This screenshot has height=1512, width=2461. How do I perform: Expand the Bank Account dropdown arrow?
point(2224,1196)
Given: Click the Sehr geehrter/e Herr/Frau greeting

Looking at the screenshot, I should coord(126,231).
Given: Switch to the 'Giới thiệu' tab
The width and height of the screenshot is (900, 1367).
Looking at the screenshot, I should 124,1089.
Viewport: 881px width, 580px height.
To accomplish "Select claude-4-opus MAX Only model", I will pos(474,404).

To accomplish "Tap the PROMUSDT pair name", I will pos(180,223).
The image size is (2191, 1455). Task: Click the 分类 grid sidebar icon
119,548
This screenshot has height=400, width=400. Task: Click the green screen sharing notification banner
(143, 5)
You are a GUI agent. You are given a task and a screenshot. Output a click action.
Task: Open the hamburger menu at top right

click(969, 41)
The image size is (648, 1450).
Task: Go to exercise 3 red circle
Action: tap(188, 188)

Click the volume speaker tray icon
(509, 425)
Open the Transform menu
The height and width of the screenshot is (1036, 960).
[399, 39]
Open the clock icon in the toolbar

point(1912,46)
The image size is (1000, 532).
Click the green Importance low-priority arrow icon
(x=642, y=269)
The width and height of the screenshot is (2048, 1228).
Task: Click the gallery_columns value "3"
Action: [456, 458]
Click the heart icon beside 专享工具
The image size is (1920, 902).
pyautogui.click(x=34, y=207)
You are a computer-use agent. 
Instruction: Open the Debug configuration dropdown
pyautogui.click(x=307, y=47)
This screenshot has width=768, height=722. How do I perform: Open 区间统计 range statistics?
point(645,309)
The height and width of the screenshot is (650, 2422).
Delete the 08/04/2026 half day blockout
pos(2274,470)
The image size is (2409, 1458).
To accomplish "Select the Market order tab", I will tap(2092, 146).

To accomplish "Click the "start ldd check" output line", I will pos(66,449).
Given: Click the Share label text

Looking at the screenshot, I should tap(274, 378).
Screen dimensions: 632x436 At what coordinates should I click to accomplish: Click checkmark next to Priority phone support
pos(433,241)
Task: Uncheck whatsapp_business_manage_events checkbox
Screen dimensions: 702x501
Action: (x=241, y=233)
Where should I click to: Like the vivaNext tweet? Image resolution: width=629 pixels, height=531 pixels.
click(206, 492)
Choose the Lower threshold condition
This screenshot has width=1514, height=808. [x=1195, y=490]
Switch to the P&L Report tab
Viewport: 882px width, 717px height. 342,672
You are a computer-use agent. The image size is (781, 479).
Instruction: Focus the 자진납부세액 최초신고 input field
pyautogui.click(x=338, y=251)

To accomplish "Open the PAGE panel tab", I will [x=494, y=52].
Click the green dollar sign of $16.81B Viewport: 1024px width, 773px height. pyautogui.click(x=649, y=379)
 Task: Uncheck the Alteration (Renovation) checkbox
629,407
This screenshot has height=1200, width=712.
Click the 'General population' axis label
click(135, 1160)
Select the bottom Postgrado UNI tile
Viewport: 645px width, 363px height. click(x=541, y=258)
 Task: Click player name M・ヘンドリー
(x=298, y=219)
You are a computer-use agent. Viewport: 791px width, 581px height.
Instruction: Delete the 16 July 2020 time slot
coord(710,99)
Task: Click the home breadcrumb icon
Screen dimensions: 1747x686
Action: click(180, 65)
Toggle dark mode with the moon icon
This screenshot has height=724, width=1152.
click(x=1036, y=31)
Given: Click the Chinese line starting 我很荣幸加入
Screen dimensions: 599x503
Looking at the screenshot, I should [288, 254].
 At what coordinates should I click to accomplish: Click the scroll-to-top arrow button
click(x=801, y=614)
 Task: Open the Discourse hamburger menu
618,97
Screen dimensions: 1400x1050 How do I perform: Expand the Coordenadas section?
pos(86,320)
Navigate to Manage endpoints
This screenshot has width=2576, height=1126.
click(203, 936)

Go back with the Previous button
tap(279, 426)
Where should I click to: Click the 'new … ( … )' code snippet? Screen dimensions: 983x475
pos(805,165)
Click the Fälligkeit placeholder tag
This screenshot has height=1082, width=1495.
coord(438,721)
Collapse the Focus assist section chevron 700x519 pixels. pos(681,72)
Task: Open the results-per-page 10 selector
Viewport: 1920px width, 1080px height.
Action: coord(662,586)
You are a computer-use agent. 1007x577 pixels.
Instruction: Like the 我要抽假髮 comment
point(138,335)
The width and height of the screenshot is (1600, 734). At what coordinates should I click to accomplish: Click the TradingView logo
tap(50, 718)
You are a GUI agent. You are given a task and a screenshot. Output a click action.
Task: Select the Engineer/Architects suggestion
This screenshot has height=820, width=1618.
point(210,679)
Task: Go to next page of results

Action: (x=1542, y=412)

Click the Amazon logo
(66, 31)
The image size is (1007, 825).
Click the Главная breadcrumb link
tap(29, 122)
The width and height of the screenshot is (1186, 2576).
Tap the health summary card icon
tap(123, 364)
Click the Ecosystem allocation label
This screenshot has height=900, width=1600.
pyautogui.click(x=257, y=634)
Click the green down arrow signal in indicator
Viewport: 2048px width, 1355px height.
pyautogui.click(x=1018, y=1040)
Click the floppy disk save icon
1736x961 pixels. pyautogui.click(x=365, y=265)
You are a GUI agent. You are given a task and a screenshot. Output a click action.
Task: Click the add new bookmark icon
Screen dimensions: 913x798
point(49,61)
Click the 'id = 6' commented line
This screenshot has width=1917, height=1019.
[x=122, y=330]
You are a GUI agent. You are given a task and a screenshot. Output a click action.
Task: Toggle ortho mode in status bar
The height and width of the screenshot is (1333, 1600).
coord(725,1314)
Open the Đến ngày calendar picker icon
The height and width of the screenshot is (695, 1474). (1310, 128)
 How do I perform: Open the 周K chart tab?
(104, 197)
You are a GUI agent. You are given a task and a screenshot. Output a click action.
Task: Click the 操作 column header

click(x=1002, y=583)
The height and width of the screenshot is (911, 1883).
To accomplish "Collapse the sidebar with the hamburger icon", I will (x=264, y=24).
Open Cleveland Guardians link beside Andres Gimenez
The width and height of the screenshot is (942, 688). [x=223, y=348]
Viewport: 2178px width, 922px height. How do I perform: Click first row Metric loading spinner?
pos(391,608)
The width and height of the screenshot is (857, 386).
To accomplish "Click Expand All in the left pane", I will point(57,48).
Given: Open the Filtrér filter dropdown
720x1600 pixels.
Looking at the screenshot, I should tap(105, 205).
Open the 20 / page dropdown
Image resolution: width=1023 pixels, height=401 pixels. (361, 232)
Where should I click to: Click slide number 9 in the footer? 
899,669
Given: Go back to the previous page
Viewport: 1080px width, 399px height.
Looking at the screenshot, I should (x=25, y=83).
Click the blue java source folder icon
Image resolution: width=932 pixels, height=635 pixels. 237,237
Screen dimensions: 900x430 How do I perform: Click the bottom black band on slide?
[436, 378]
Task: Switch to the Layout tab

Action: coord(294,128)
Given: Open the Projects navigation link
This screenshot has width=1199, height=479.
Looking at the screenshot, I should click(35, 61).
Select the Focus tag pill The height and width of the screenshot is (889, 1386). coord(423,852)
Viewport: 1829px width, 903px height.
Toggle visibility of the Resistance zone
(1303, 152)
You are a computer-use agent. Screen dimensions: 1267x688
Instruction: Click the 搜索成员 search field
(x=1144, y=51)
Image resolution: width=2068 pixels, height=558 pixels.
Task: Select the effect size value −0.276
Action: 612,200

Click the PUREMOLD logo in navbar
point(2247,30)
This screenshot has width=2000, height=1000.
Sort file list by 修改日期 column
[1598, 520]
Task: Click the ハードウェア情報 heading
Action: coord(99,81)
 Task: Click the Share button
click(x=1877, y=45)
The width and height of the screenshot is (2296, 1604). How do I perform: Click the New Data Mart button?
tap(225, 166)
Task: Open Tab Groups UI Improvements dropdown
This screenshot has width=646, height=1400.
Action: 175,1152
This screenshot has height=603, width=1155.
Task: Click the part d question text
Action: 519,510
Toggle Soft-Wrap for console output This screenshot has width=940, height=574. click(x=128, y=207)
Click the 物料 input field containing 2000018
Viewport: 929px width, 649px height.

*What needs to be done:* Return the data from its first line through the line containing "I will pos(66,449).", reproducing each of those lines without any change.

*Result:*
This screenshot has height=1512, width=2461. How do I perform: Expand the Bank Account dropdown arrow?
point(2224,1196)
Given: Click the Sehr geehrter/e Herr/Frau greeting

Looking at the screenshot, I should coord(126,231).
Given: Switch to the 'Giới thiệu' tab
The width and height of the screenshot is (900, 1367).
Looking at the screenshot, I should 124,1089.
Viewport: 881px width, 580px height.
To accomplish "Select claude-4-opus MAX Only model", I will pos(474,404).

To accomplish "Tap the PROMUSDT pair name", I will pos(180,223).
The image size is (2191, 1455). Task: Click the 分类 grid sidebar icon
119,548
This screenshot has height=400, width=400. Task: Click the green screen sharing notification banner
(143, 5)
You are a GUI agent. You are given a task and a screenshot. Output a click action.
Task: Open the hamburger menu at top right

click(969, 41)
The image size is (648, 1450).
Task: Go to exercise 3 red circle
Action: tap(188, 188)

Click the volume speaker tray icon
(509, 425)
Open the Transform menu
The height and width of the screenshot is (1036, 960).
[399, 39]
Open the clock icon in the toolbar

point(1912,46)
The image size is (1000, 532).
Click the green Importance low-priority arrow icon
(x=642, y=269)
The width and height of the screenshot is (2048, 1228).
Task: Click the gallery_columns value "3"
Action: [456, 458]
Click the heart icon beside 专享工具
The image size is (1920, 902).
pyautogui.click(x=34, y=207)
You are a computer-use agent. 
Instruction: Open the Debug configuration dropdown
pyautogui.click(x=307, y=47)
This screenshot has width=768, height=722. How do I perform: Open 区间统计 range statistics?
point(645,309)
The height and width of the screenshot is (650, 2422).
Delete the 08/04/2026 half day blockout
pos(2274,470)
The image size is (2409, 1458).
To accomplish "Select the Market order tab", I will tap(2092, 146).

To accomplish "Click the "start ldd check" output line", I will pos(66,449).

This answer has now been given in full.